*Problem requirements*: For the entries below, print exactly the lines between the line holding "新和環境のES・体験談 (190, 2186)" and the line holding "テラモトのES・体験談 (95, 2251)", inclusive, and nothing else.

*** Begin section ***

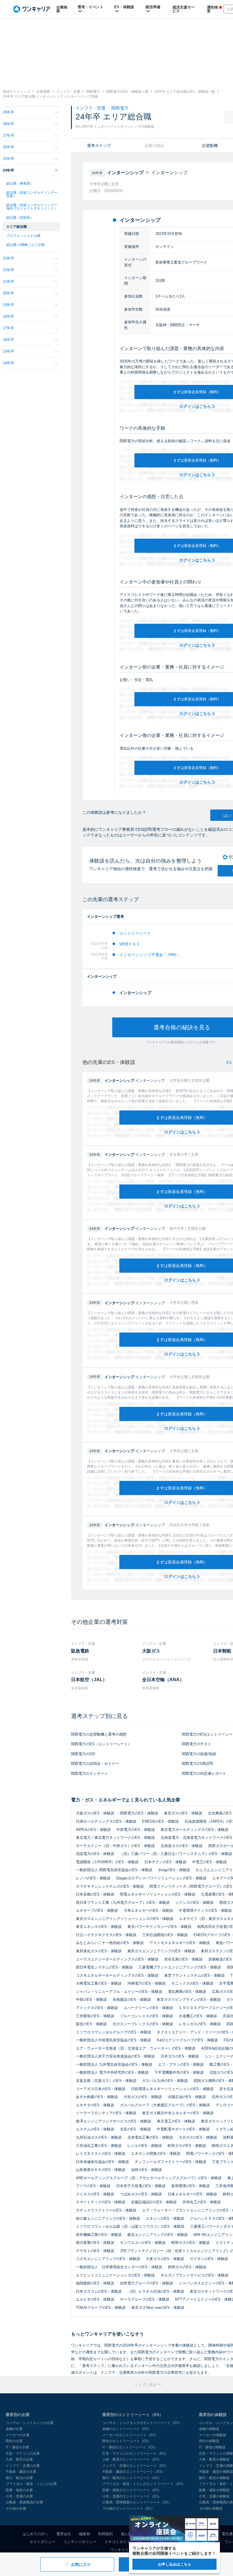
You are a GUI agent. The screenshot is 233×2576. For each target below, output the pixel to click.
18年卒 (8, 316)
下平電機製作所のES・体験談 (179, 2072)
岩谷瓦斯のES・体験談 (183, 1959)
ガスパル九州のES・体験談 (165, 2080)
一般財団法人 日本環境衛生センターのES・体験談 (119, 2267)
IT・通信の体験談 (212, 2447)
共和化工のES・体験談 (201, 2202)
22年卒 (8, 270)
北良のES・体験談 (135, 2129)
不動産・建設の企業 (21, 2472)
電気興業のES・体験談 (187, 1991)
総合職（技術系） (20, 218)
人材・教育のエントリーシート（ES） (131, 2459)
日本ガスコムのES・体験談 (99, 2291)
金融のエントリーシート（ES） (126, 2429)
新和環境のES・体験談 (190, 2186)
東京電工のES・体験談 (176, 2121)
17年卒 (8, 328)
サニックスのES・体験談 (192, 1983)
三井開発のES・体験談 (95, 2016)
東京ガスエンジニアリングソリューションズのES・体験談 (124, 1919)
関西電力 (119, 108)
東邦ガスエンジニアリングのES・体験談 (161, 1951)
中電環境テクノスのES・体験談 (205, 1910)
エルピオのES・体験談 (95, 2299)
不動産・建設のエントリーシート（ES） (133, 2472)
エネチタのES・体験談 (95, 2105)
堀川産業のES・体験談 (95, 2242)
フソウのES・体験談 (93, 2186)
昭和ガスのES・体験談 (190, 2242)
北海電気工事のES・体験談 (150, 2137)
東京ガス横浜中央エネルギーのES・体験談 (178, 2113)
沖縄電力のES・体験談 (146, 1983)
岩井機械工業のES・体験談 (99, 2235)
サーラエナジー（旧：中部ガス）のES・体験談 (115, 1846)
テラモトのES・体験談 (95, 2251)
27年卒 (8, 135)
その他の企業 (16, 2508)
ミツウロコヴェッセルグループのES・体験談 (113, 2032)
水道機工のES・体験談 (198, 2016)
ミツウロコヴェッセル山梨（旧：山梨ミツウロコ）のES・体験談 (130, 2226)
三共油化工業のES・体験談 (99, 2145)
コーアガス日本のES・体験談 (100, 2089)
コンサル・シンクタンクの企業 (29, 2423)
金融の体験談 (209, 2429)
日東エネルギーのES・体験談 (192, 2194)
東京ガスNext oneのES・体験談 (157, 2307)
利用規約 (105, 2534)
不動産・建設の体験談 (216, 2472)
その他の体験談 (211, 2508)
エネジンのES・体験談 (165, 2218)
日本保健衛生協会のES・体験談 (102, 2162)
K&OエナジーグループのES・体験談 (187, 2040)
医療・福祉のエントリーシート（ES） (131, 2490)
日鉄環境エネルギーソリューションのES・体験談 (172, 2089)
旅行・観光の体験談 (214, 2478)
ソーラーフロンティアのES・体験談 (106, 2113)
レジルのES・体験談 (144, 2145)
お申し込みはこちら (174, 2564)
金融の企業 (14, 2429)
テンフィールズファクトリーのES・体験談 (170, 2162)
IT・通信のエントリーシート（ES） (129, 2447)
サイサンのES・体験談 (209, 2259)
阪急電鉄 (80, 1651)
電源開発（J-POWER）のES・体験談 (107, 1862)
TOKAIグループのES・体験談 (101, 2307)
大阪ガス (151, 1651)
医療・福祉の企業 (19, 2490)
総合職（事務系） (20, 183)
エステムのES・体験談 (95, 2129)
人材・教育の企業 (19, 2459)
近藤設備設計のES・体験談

*** End section ***

*Exercise output*:
新和環境のES・体験談 (190, 2186)
東京電工のES・体験談 (176, 2121)
17年卒 (8, 328)
サニックスのES・体験談 (192, 1983)
三井開発のES・体験談 (95, 2016)
東京ガスエンジニアリングソリューションズのES・体験談 (124, 1919)
関西電力 (119, 108)
東邦ガスエンジニアリングのES・体験談 (161, 1951)
中電環境テクノスのES・体験談 (205, 1910)
エルピオのES・体験談 (95, 2299)
不動産・建設のエントリーシート（ES） (133, 2472)
エネチタのES・体験談 (95, 2105)
堀川産業のES・体験談 (95, 2242)
フソウのES・体験談 (93, 2186)
昭和ガスのES・体験談 (190, 2242)
北海電気工事のES・体験談 (150, 2137)
東京ガス横浜中央エネルギーのES・体験談 (178, 2113)
沖縄電力のES・体験談 (146, 1983)
岩井機械工業のES・体験談 (99, 2235)
サーラエナジー（旧：中部ガス）のES・体験談 (115, 1846)
テラモトのES・体験談 (95, 2251)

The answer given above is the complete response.